→ **Exercise brief**
Repeat exactly the lines that begin at the one containing "Screen dimensions: 1240x997" and end at the final line of the records; include no pictures and nothing else.

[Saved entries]
• • • • • • •
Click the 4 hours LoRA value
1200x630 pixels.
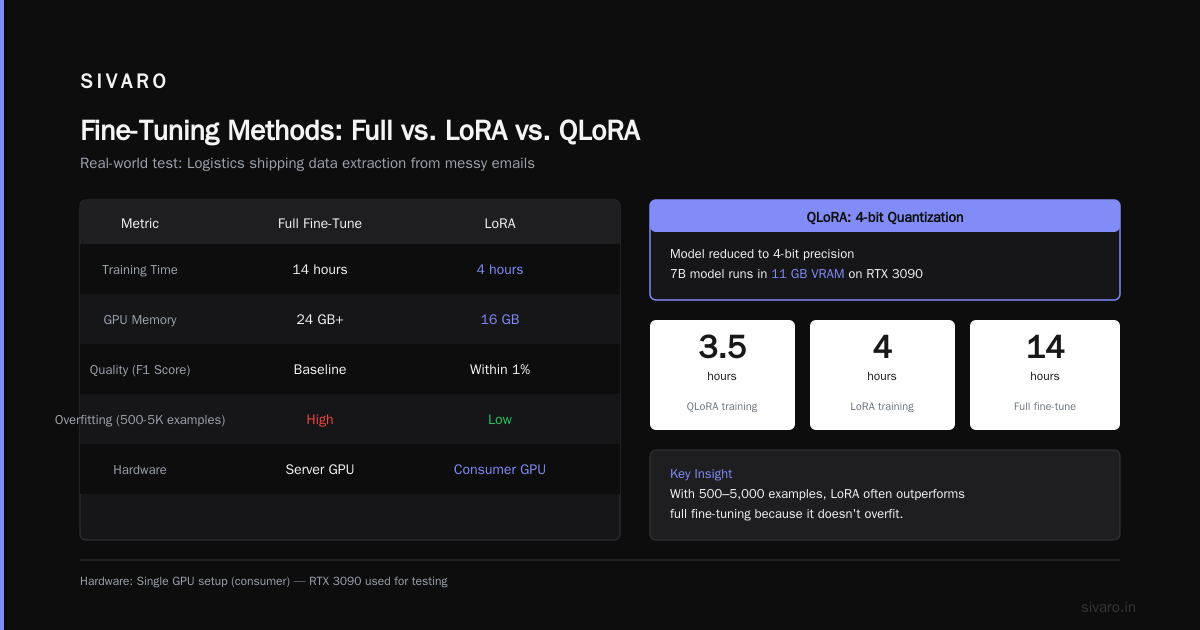click(500, 270)
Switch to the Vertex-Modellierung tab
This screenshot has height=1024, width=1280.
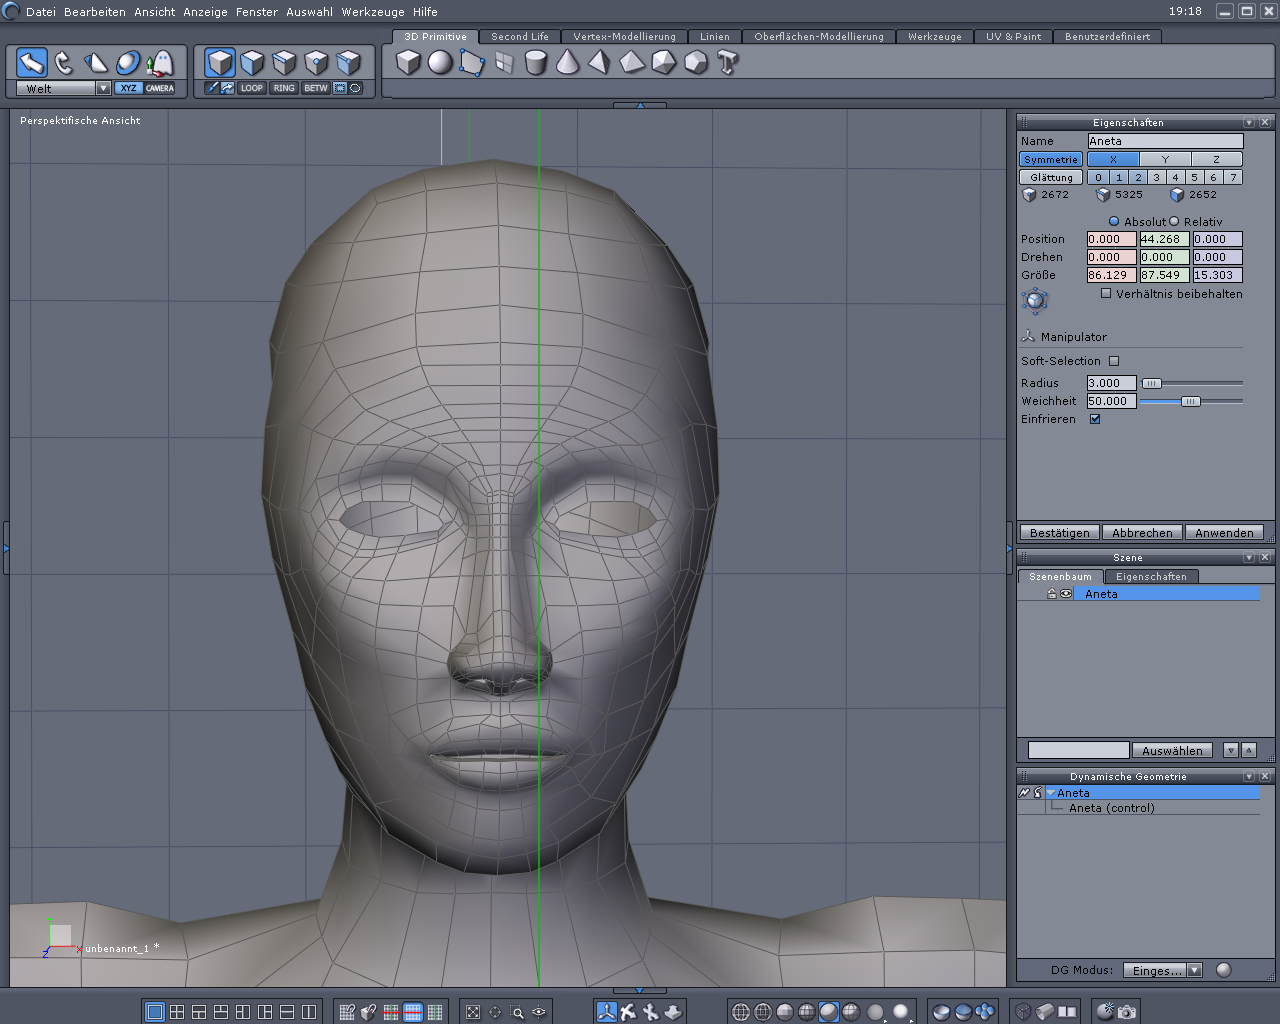(624, 37)
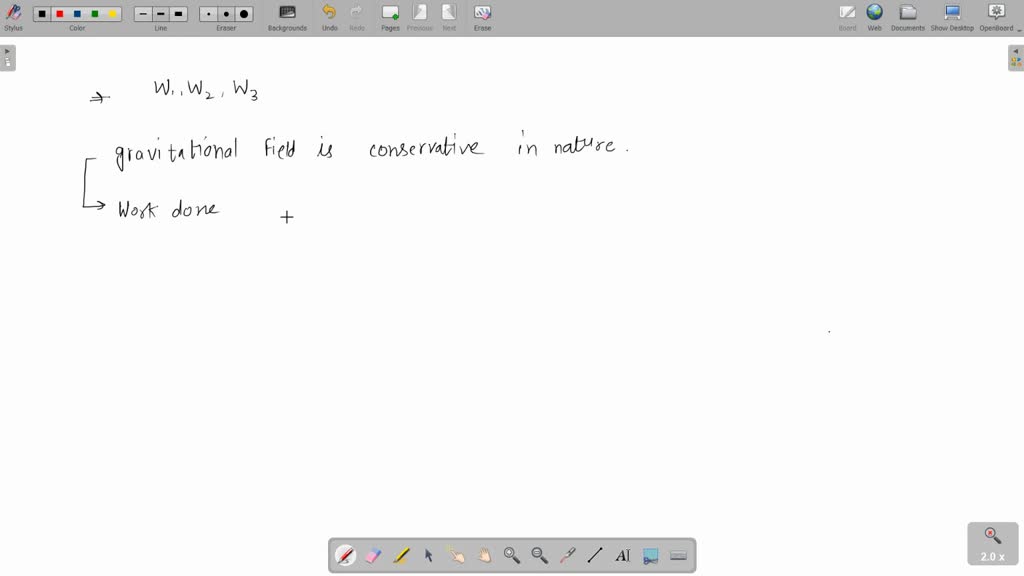This screenshot has height=576, width=1024.
Task: Add a new page with Pages button
Action: [x=390, y=16]
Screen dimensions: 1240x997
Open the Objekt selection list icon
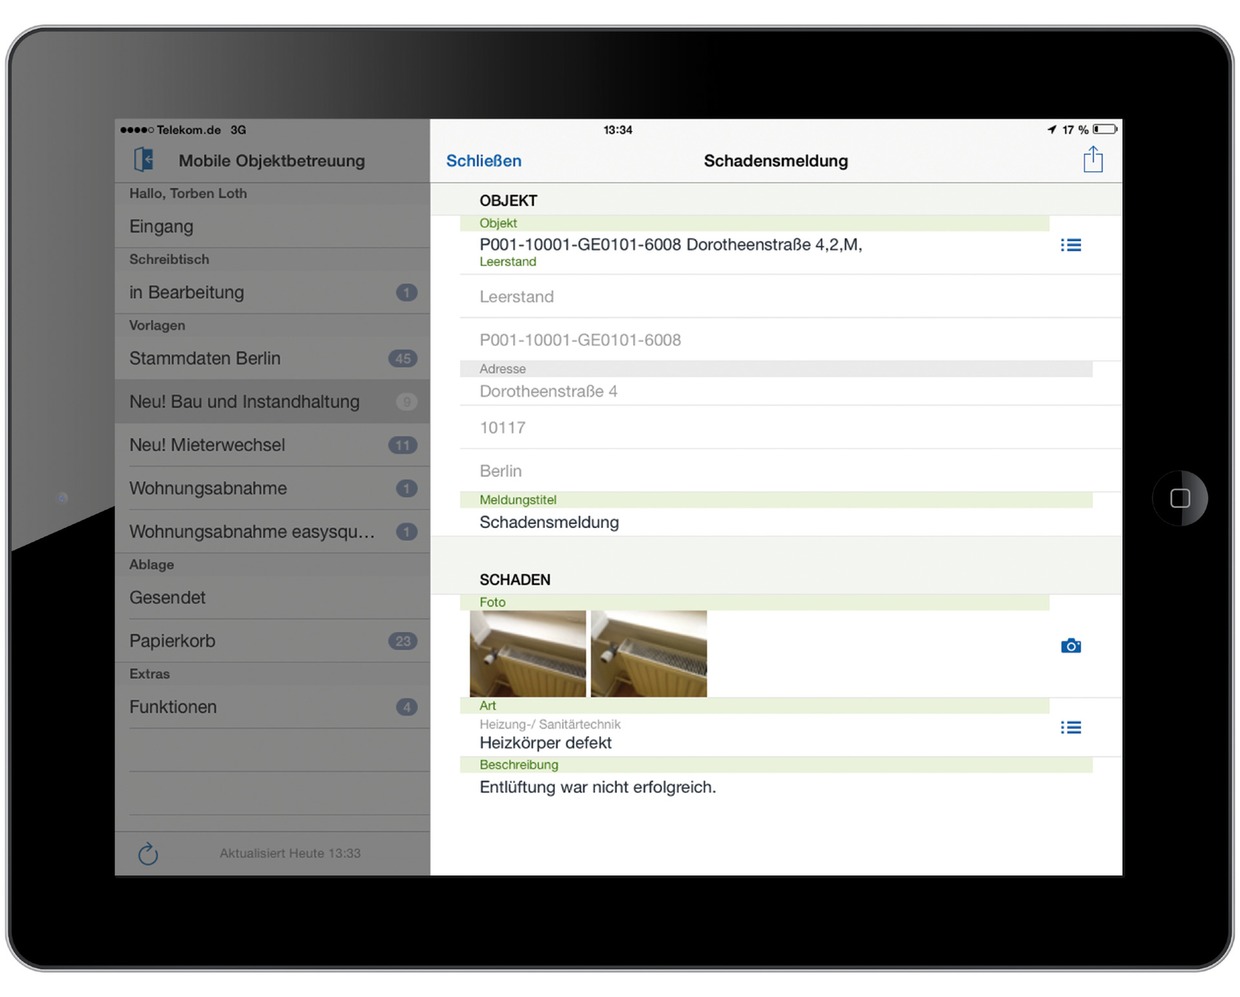[x=1070, y=245]
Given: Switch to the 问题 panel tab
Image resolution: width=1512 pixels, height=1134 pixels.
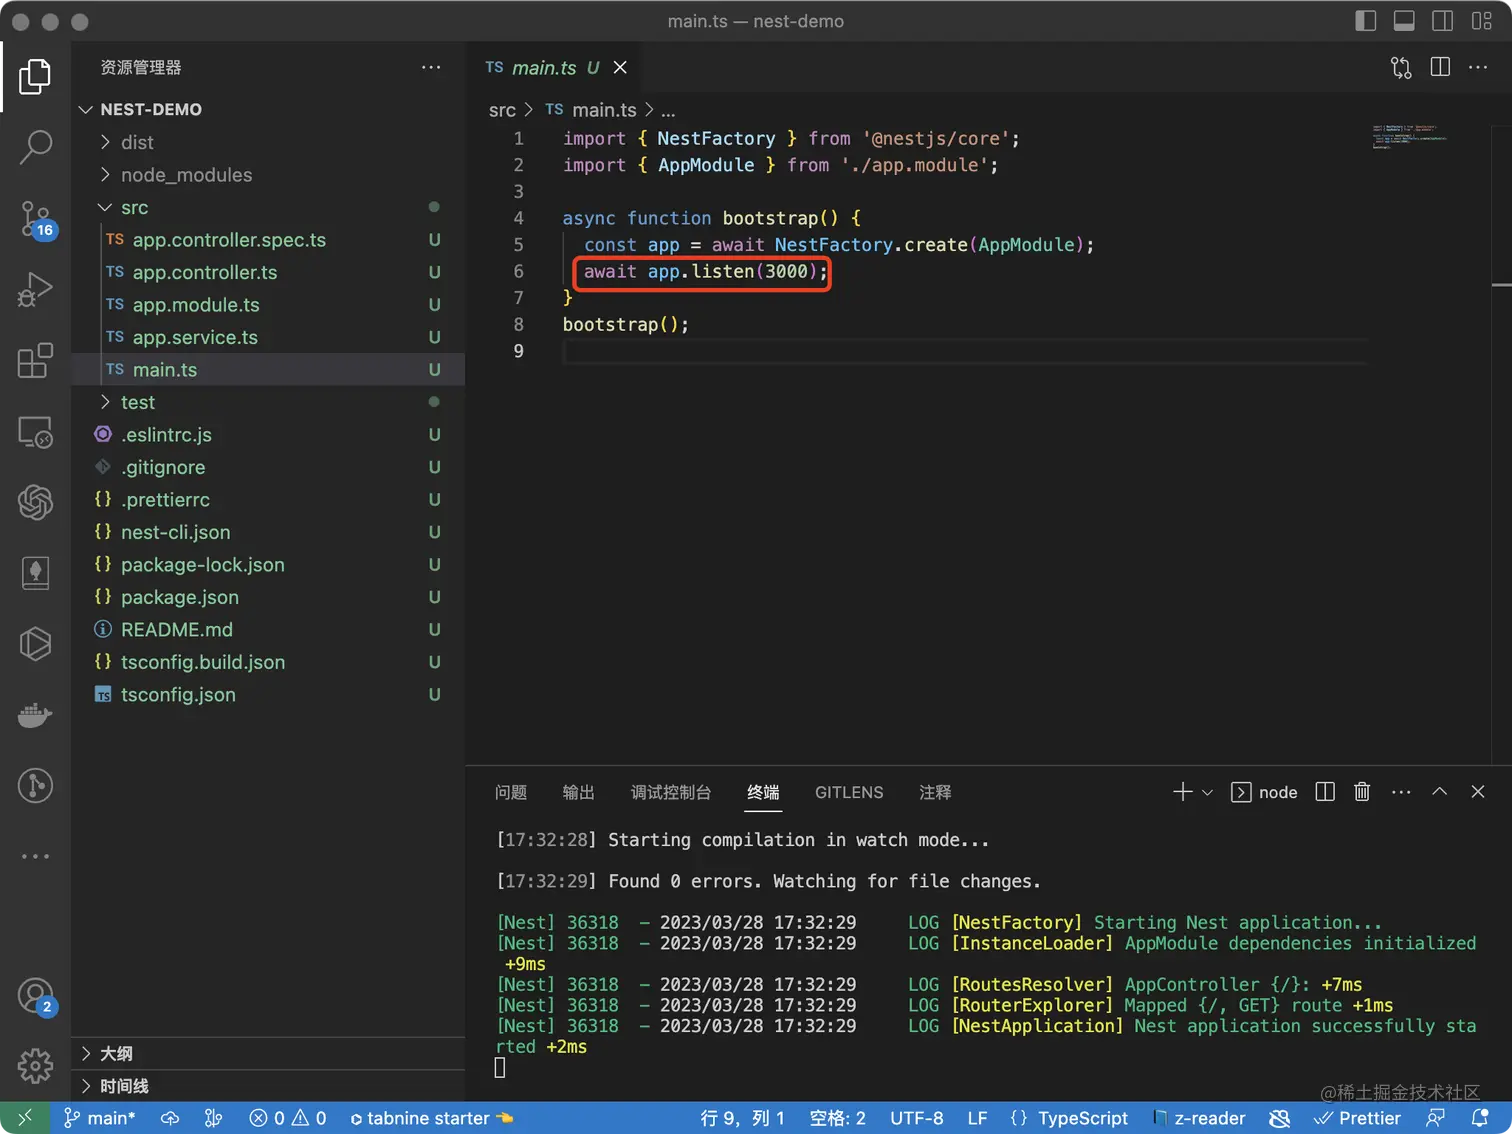Looking at the screenshot, I should 510,793.
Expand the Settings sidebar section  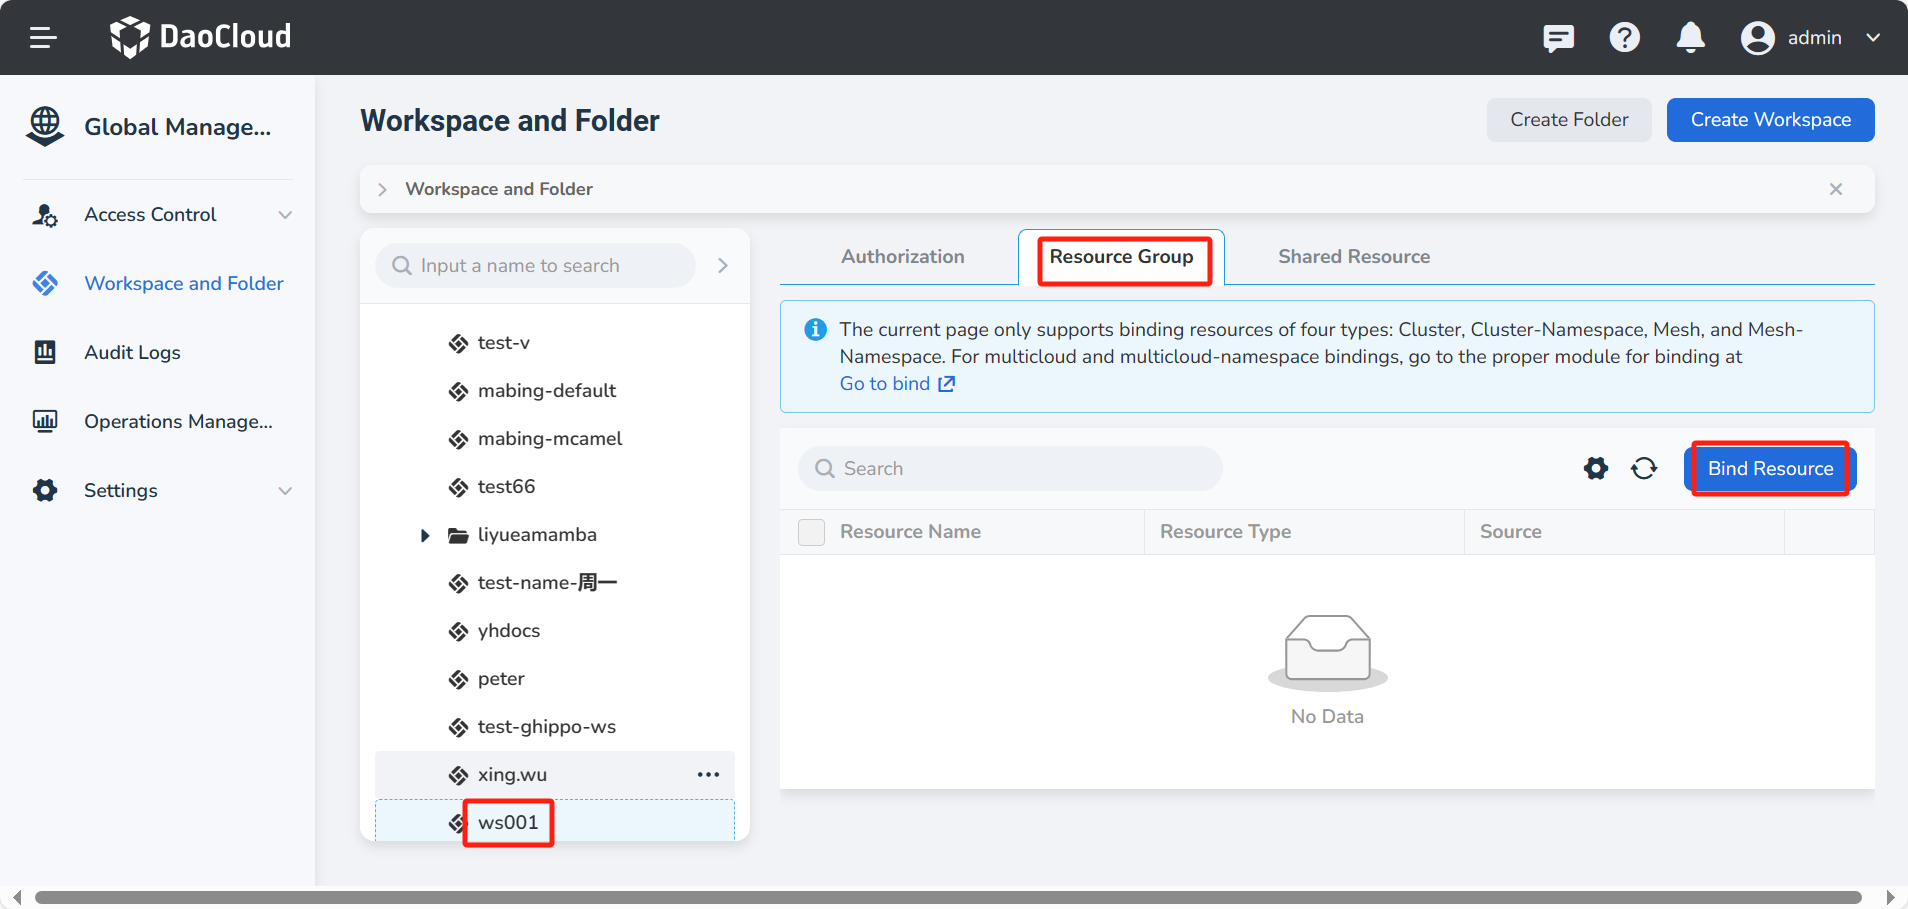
• • • • • • •
→ **Solution to this exercise**
Screen dimensions: 1240x997
Open the Objekt selection list icon
[x=1070, y=245]
Given: Switch to the 问题 panel tab
Image resolution: width=1512 pixels, height=1134 pixels.
Looking at the screenshot, I should 510,793.
Expand the Settings sidebar section  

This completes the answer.